--- Start ITEMS ---

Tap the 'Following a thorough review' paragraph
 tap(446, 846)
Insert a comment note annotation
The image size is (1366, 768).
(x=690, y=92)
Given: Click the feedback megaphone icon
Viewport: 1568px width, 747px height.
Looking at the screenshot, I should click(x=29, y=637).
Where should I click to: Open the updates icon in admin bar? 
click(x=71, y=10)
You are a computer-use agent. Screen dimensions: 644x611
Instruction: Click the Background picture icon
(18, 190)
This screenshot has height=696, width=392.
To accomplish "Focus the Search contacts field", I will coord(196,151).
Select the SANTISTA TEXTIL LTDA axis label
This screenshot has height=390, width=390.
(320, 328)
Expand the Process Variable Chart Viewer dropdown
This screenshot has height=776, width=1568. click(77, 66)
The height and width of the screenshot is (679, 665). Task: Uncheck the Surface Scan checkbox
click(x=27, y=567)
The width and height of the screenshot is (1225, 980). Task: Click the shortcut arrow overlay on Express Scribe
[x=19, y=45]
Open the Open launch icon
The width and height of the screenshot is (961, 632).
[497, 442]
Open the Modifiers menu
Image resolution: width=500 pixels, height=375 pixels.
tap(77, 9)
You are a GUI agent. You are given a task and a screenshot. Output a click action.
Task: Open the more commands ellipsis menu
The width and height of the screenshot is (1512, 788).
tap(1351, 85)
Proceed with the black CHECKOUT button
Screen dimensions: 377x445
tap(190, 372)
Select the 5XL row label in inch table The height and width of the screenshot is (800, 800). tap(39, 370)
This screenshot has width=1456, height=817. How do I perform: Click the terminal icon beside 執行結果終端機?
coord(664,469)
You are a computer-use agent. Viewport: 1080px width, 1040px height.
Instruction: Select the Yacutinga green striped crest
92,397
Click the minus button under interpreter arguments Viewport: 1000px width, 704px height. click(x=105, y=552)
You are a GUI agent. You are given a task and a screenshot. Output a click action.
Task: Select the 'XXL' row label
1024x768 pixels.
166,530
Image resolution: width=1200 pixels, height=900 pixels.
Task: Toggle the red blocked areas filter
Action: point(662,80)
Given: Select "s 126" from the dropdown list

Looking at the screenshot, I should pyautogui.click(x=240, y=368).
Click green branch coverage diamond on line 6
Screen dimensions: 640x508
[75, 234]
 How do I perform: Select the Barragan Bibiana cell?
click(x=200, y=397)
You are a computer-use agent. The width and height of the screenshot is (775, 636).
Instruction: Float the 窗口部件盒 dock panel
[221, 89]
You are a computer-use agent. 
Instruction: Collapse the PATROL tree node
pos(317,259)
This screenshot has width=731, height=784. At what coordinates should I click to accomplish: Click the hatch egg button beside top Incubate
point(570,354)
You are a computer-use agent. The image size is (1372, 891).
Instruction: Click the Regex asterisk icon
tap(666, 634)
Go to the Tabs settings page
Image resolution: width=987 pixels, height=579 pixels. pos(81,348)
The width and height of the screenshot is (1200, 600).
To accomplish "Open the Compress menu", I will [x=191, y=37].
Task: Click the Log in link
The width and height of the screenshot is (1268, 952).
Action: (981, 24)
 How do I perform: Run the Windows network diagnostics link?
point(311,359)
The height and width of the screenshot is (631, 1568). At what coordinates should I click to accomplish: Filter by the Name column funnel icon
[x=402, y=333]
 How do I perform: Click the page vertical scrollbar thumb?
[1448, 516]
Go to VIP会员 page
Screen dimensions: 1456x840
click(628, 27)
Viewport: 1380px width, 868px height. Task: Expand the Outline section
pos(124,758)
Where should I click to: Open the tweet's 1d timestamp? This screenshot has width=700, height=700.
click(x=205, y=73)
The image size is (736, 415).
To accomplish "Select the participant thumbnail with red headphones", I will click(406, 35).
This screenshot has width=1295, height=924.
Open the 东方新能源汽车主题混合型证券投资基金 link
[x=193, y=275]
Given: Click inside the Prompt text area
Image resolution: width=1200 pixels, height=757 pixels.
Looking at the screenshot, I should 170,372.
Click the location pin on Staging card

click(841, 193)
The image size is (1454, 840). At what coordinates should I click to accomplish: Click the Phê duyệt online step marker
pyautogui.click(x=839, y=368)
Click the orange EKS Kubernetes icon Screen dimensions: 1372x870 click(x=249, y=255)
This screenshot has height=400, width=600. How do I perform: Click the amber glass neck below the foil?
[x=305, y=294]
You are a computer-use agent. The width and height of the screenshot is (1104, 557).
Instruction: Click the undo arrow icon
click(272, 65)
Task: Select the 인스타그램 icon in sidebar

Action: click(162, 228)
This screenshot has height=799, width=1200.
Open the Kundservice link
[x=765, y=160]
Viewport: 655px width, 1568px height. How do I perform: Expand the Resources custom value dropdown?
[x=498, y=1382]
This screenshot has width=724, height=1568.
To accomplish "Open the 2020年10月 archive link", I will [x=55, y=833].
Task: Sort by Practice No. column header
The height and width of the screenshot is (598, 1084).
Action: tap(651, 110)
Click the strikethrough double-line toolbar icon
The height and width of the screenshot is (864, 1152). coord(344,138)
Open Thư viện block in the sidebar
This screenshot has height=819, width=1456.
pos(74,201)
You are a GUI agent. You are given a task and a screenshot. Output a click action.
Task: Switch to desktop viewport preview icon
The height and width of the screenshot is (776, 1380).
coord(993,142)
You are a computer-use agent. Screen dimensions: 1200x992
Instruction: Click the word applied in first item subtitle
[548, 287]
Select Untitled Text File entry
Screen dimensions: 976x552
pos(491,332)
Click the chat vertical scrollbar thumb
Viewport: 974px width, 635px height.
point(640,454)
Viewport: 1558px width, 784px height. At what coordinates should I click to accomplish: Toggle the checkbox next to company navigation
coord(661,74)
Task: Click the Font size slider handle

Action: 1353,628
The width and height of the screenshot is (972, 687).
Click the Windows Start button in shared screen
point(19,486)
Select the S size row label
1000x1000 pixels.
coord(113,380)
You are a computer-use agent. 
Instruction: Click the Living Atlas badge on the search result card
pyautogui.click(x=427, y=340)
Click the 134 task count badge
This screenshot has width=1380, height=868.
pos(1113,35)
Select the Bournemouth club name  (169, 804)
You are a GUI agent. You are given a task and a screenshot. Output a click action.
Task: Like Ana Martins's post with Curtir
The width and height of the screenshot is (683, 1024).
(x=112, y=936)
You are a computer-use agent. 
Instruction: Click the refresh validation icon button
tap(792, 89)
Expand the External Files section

--- End ITEMS ---

→ PROBLEM STATEMENT
Reproduce all of the items above word for word, changing nothing.

→ WRITTEN REPLY
Tap the 'Following a thorough review' paragraph
 tap(446, 846)
Insert a comment note annotation
The image size is (1366, 768).
(x=690, y=92)
Given: Click the feedback megaphone icon
Viewport: 1568px width, 747px height.
Looking at the screenshot, I should click(x=29, y=637).
Where should I click to: Open the updates icon in admin bar? 
click(x=71, y=10)
You are a computer-use agent. Screen dimensions: 644x611
Instruction: Click the Background picture icon
(18, 190)
This screenshot has height=696, width=392.
To accomplish "Focus the Search contacts field", I will coord(196,151).
Select the SANTISTA TEXTIL LTDA axis label
This screenshot has height=390, width=390.
(320, 328)
Expand the Process Variable Chart Viewer dropdown
This screenshot has height=776, width=1568. click(77, 66)
The height and width of the screenshot is (679, 665). Task: Uncheck the Surface Scan checkbox
click(x=27, y=567)
The width and height of the screenshot is (1225, 980). Task: Click the shortcut arrow overlay on Express Scribe
[x=19, y=45]
Open the Open launch icon
The width and height of the screenshot is (961, 632).
[497, 442]
Open the Modifiers menu
Image resolution: width=500 pixels, height=375 pixels.
tap(77, 9)
You are a GUI agent. You are given a task and a screenshot. Output a click action.
Task: Open the more commands ellipsis menu
The width and height of the screenshot is (1512, 788).
tap(1351, 85)
Proceed with the black CHECKOUT button
Screen dimensions: 377x445
tap(190, 372)
Select the 5XL row label in inch table The height and width of the screenshot is (800, 800). tap(39, 370)
This screenshot has width=1456, height=817. How do I perform: Click the terminal icon beside 執行結果終端機?
coord(664,469)
You are a computer-use agent. Viewport: 1080px width, 1040px height.
Instruction: Select the Yacutinga green striped crest
92,397
Click the minus button under interpreter arguments Viewport: 1000px width, 704px height. click(x=105, y=552)
You are a GUI agent. You are given a task and a screenshot. Output a click action.
Task: Select the 'XXL' row label
1024x768 pixels.
166,530
Image resolution: width=1200 pixels, height=900 pixels.
Task: Toggle the red blocked areas filter
Action: point(662,80)
Given: Select "s 126" from the dropdown list

Looking at the screenshot, I should pyautogui.click(x=240, y=368).
Click green branch coverage diamond on line 6
Screen dimensions: 640x508
[75, 234]
 How do I perform: Select the Barragan Bibiana cell?
click(x=200, y=397)
You are a computer-use agent. The width and height of the screenshot is (775, 636).
Instruction: Float the 窗口部件盒 dock panel
[221, 89]
You are a computer-use agent. 
Instruction: Collapse the PATROL tree node
pos(317,259)
This screenshot has width=731, height=784. At what coordinates should I click to accomplish: Click the hatch egg button beside top Incubate
point(570,354)
You are a computer-use agent. The image size is (1372, 891).
Instruction: Click the Regex asterisk icon
tap(666, 634)
Go to the Tabs settings page
Image resolution: width=987 pixels, height=579 pixels. pos(81,348)
The width and height of the screenshot is (1200, 600).
To accomplish "Open the Compress menu", I will [x=191, y=37].
Task: Click the Log in link
The width and height of the screenshot is (1268, 952).
Action: (981, 24)
 How do I perform: Run the Windows network diagnostics link?
point(311,359)
The height and width of the screenshot is (631, 1568). At what coordinates should I click to accomplish: Filter by the Name column funnel icon
[x=402, y=333]
 How do I perform: Click the page vertical scrollbar thumb?
[1448, 516]
Go to VIP会员 page
Screen dimensions: 1456x840
click(628, 27)
Viewport: 1380px width, 868px height. Task: Expand the Outline section
pos(124,758)
Where should I click to: Open the tweet's 1d timestamp? This screenshot has width=700, height=700.
click(x=205, y=73)
The image size is (736, 415).
To accomplish "Select the participant thumbnail with red headphones", I will click(406, 35).
This screenshot has width=1295, height=924.
Open the 东方新能源汽车主题混合型证券投资基金 link
[x=193, y=275]
Given: Click inside the Prompt text area
Image resolution: width=1200 pixels, height=757 pixels.
Looking at the screenshot, I should 170,372.
Click the location pin on Staging card

click(841, 193)
The image size is (1454, 840). At what coordinates should I click to accomplish: Click the Phê duyệt online step marker
pyautogui.click(x=839, y=368)
Click the orange EKS Kubernetes icon Screen dimensions: 1372x870 click(x=249, y=255)
This screenshot has height=400, width=600. How do I perform: Click the amber glass neck below the foil?
[x=305, y=294]
You are a computer-use agent. The width and height of the screenshot is (1104, 557).
Instruction: Click the undo arrow icon
click(272, 65)
Task: Select the 인스타그램 icon in sidebar

Action: click(162, 228)
This screenshot has height=799, width=1200.
Open the Kundservice link
[x=765, y=160]
Viewport: 655px width, 1568px height. How do I perform: Expand the Resources custom value dropdown?
[x=498, y=1382]
This screenshot has width=724, height=1568.
To accomplish "Open the 2020年10月 archive link", I will [x=55, y=833].
Task: Sort by Practice No. column header
The height and width of the screenshot is (598, 1084).
Action: tap(651, 110)
Click the strikethrough double-line toolbar icon
The height and width of the screenshot is (864, 1152). coord(344,138)
Open Thư viện block in the sidebar
This screenshot has height=819, width=1456.
pos(74,201)
You are a GUI agent. You are given a task and a screenshot. Output a click action.
Task: Switch to desktop viewport preview icon
The height and width of the screenshot is (776, 1380).
coord(993,142)
You are a computer-use agent. Screen dimensions: 1200x992
Instruction: Click the word applied in first item subtitle
[548, 287]
Select Untitled Text File entry
Screen dimensions: 976x552
pos(491,332)
Click the chat vertical scrollbar thumb
Viewport: 974px width, 635px height.
point(640,454)
Viewport: 1558px width, 784px height. At what coordinates should I click to accomplish: Toggle the checkbox next to company navigation
coord(661,74)
Task: Click the Font size slider handle

Action: 1353,628
The width and height of the screenshot is (972, 687).
Click the Windows Start button in shared screen
point(19,486)
Select the S size row label
1000x1000 pixels.
coord(113,380)
You are a computer-use agent. 
Instruction: Click the Living Atlas badge on the search result card
pyautogui.click(x=427, y=340)
Click the 134 task count badge
This screenshot has width=1380, height=868.
pos(1113,35)
Select the Bournemouth club name  (169, 804)
You are a GUI agent. You are given a task and a screenshot. Output a click action.
Task: Like Ana Martins's post with Curtir
The width and height of the screenshot is (683, 1024).
(x=112, y=936)
You are a computer-use agent. 
Instruction: Click the refresh validation icon button
tap(792, 89)
Expand the External Files section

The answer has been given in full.